CHARLOTTE, N.C. - North Carolina has the third lowest percentage of businesses to receive funding from the Paycheck Protection Program or PPP, according to data collected by business.org.


What You Need To Know


  • According to a recent report, 10.5 percent of small businesses in North Carolina have received PPP loans

  • This is the third lowest percentage in the country

  • One business owner explains why she ultimately gave up on applying

This is, in part, due to some businesses not applying.

Priscilla Clark is an interior designer and also runs a vintage retail shop in Salisbury, N.C. She was excited when the government announced they would be helping small businesses through PPP loans and immediately printed out the forms.

“I was pretty excited because I thought, 'well this is going to be great, especially if it’s forgivable',” Clark said.

The loans would be completely forgivable if the business owner met certain criteria, but that was her first hurdle.

“If you didn’t have your 2019 hurdles filed, then you couldn’t do it,” Clark said. “I thought, ‘oh great, since they extended it to July I hadn't'.”

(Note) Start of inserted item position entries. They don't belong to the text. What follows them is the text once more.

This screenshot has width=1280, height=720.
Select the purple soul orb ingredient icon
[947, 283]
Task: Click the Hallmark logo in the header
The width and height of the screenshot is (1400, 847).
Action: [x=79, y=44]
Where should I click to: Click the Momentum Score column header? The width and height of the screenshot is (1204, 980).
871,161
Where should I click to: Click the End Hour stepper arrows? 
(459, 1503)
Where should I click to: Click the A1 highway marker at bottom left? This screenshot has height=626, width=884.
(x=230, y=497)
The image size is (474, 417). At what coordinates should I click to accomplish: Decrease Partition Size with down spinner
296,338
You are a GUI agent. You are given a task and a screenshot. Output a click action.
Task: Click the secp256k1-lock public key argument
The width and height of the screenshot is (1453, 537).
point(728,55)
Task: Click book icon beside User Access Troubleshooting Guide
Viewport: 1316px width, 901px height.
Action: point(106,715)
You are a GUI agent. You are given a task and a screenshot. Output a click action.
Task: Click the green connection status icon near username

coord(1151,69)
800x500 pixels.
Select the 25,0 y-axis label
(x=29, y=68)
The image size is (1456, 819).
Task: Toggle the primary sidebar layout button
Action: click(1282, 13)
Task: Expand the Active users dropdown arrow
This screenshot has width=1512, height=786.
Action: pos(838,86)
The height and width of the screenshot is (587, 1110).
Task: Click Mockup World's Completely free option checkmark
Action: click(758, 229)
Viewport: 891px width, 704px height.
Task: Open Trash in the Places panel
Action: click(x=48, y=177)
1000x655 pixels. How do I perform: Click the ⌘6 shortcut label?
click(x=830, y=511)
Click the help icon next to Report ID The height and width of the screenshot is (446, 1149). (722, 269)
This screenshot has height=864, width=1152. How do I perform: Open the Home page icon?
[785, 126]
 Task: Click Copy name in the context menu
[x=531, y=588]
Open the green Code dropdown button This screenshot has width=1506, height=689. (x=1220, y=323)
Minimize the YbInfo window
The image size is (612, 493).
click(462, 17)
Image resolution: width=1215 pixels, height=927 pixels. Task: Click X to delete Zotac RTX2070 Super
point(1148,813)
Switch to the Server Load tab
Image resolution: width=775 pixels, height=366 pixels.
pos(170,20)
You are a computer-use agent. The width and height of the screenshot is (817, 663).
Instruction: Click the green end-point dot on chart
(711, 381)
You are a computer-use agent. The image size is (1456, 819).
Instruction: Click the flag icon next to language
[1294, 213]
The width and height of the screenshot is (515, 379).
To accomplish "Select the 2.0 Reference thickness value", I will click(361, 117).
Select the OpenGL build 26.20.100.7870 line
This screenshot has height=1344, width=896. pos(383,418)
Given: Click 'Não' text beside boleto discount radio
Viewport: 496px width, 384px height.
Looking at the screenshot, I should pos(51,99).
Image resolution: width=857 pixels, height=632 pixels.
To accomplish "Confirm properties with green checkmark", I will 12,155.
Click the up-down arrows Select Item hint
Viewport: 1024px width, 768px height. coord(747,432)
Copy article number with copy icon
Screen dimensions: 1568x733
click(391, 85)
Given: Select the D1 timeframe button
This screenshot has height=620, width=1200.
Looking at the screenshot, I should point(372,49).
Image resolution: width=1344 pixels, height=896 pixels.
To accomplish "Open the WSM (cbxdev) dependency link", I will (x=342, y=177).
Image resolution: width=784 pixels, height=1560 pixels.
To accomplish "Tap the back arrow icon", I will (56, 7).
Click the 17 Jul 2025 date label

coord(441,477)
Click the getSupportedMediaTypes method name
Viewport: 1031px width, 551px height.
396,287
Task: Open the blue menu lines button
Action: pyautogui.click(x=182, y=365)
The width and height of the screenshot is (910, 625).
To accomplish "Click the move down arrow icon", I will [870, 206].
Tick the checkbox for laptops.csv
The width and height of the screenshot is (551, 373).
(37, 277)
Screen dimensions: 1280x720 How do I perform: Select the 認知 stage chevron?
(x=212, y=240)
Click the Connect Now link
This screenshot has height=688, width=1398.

Then, there was another hurdle.

“I found out that I had to have three or more employees,” Clark said.

Clark runs her businesses by herself and is known as a sole proprietor, because she doesn’t have payroll employees.

Initially, there was confusion on whether sole proprietors could qualify for a PPP loan, but in April the U.S. Small Business Administration did include them and said they could get a loan based on their 2019 net profits.

By that point, Clark said she had enough.

“It was almost like they wanted to make it really difficult and confusing so you would just give up and go away,” Clark said.

She said she instead wanted to focus on getting her retail store back open and was worried even if she did get the loan it might not be forgiven.

“When you are already in the hole from lost revenue, then you don’t want to be stuck with the loan on top of it because it’s like the stone that will sink you to the bottom of the ocean,” Clark said.